Without carrying over a single picture, write out the records below exactly.
-- -- --
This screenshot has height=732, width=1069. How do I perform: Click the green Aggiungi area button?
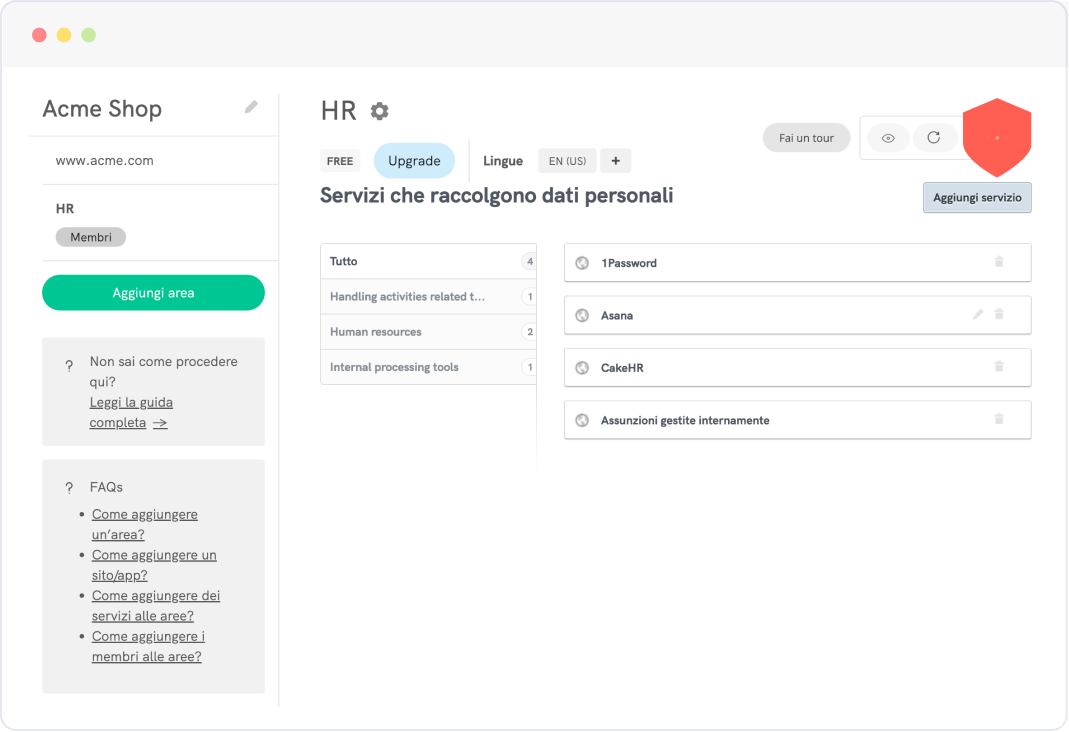click(x=153, y=293)
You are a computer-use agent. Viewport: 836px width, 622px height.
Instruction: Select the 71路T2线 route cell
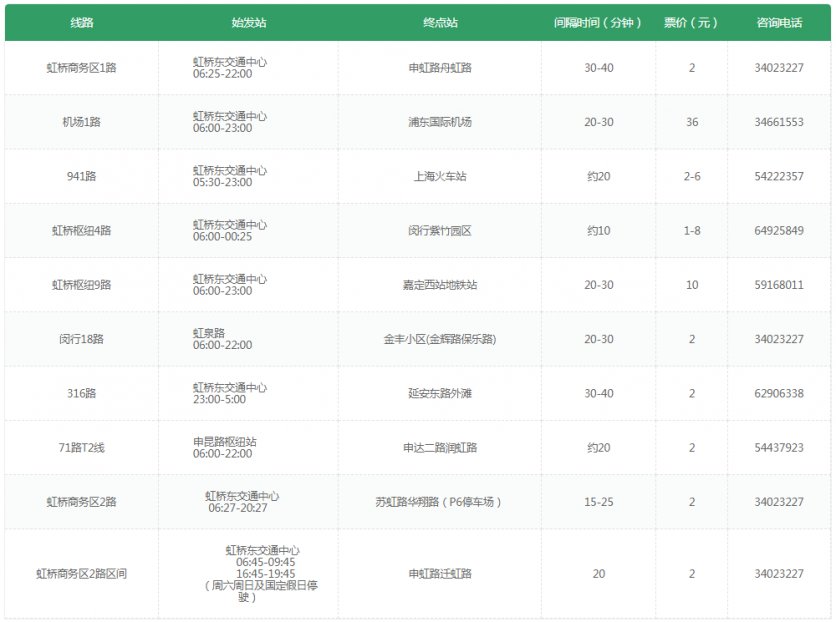(x=81, y=447)
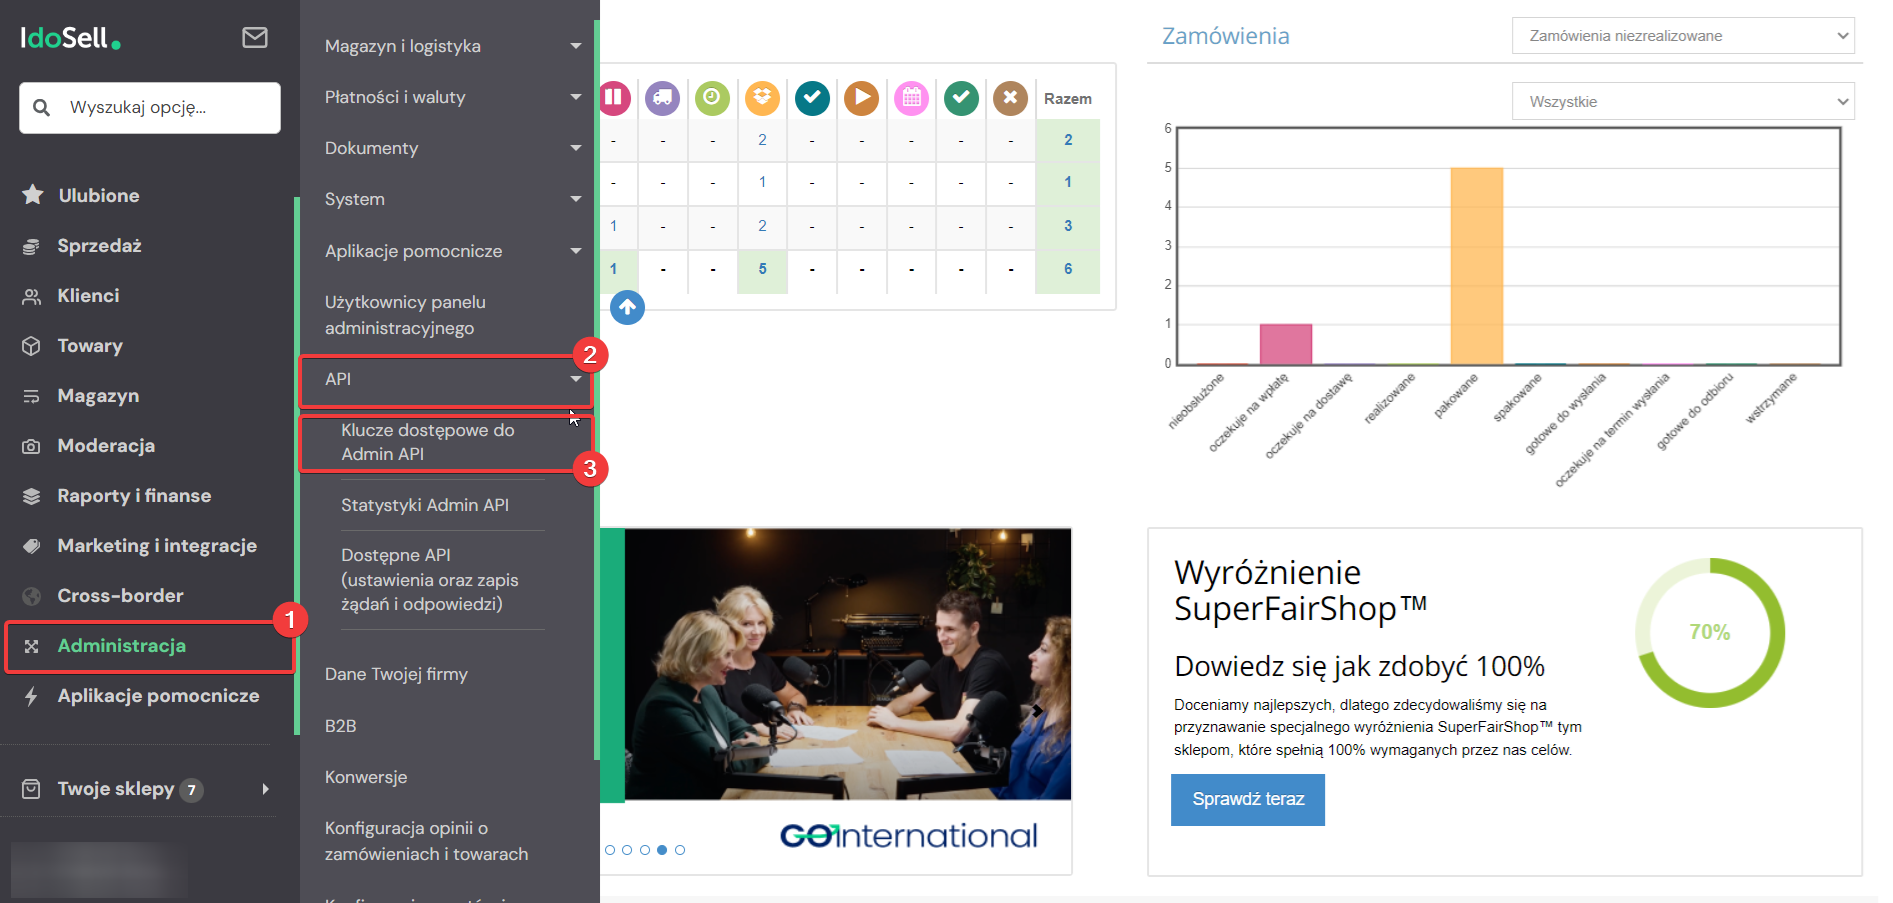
-- -- --
_Response below_:
This screenshot has height=732, width=1069. How do I perform: Click the green Aggiungi area button?
click(x=153, y=293)
You are a computer-use agent. Viewport: 836px width, 622px height.
Instruction: Select the 71路T2线 route cell
(x=81, y=447)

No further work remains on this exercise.